Some
time later, on Dr. Rothman's advice, Linnaeus entered the University of
Upsala, then the most celebrated university of Northern Europe. His
parents were able to spare him but one hundred silver thalers for his
expenses. At the end of a year his money was spent, his clothing and
shoes were worn out, and he was without prospects of obtaining a
scholarship. When things were at their gloomiest he accidentally entered
into a discussion with a stranger in the botanical garden, who turned
out to be a clergyman scientist named Celsius. Celsius, while staying at
Upsala, had conceived the plan of given a botanical description of
biblical plants.
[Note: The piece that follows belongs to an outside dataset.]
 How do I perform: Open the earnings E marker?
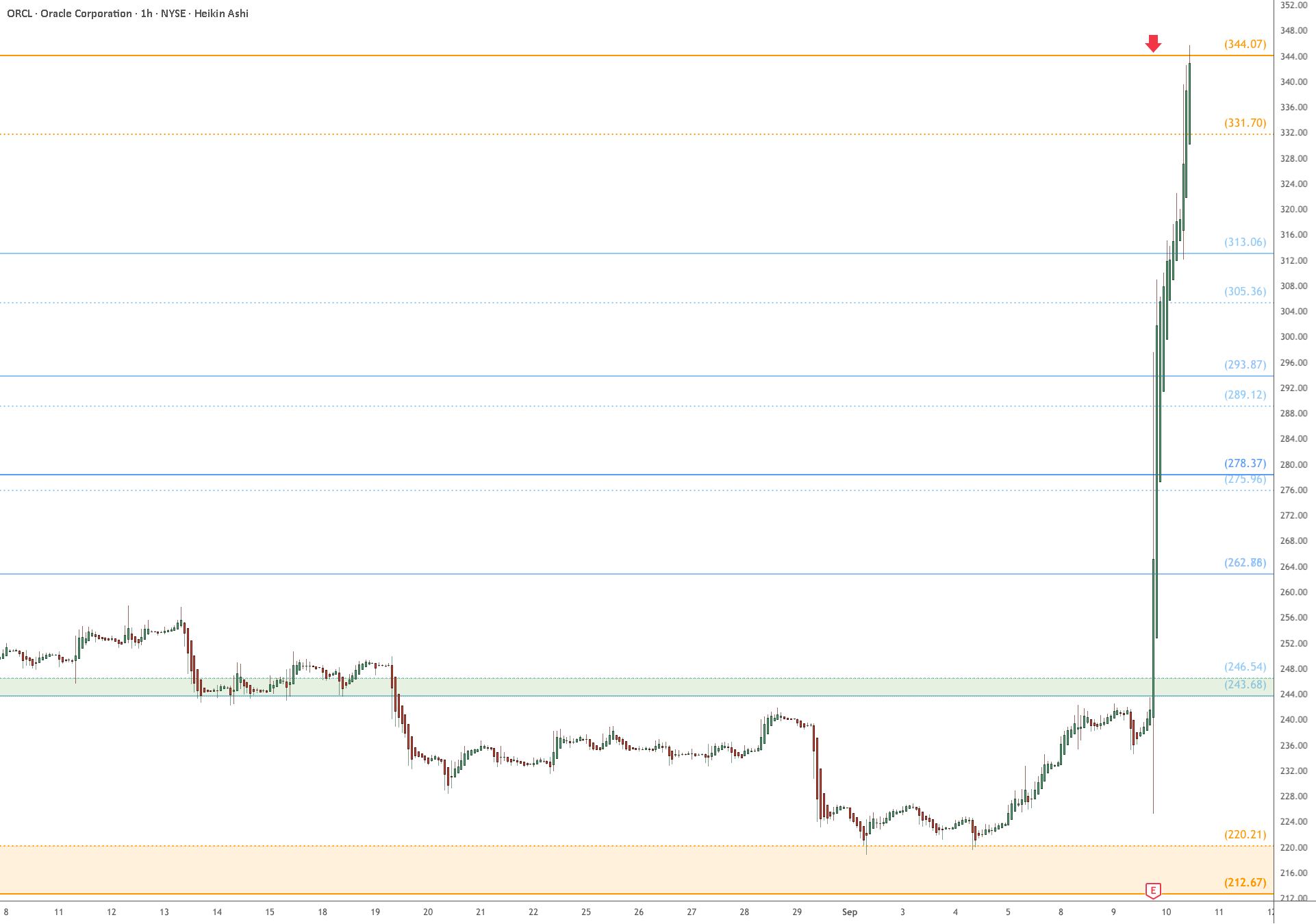[1153, 890]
Having learned that Linnaeus had a herbarium of 600
plants, he took the young man under his protection, and opened up to him
his home and library.
While studying in this library, his observations regarding the sexes in
plants, hitherto in a chaotic state, took form, stimulated by an
abstract published in a German journal of Vaillant's views, and before
the end of 1729 the basis of the sexual system had appeared in
manuscript. This treatise having been seen by a member of the university
faculty, Linnaeus was invited to fill a temporary vacancy, and lectured
with great success therein one and a half years. Meanwhile the
foundation of the celebrated treatises afterward published on the sexual
system of classification and on plant nomenclature had been laid.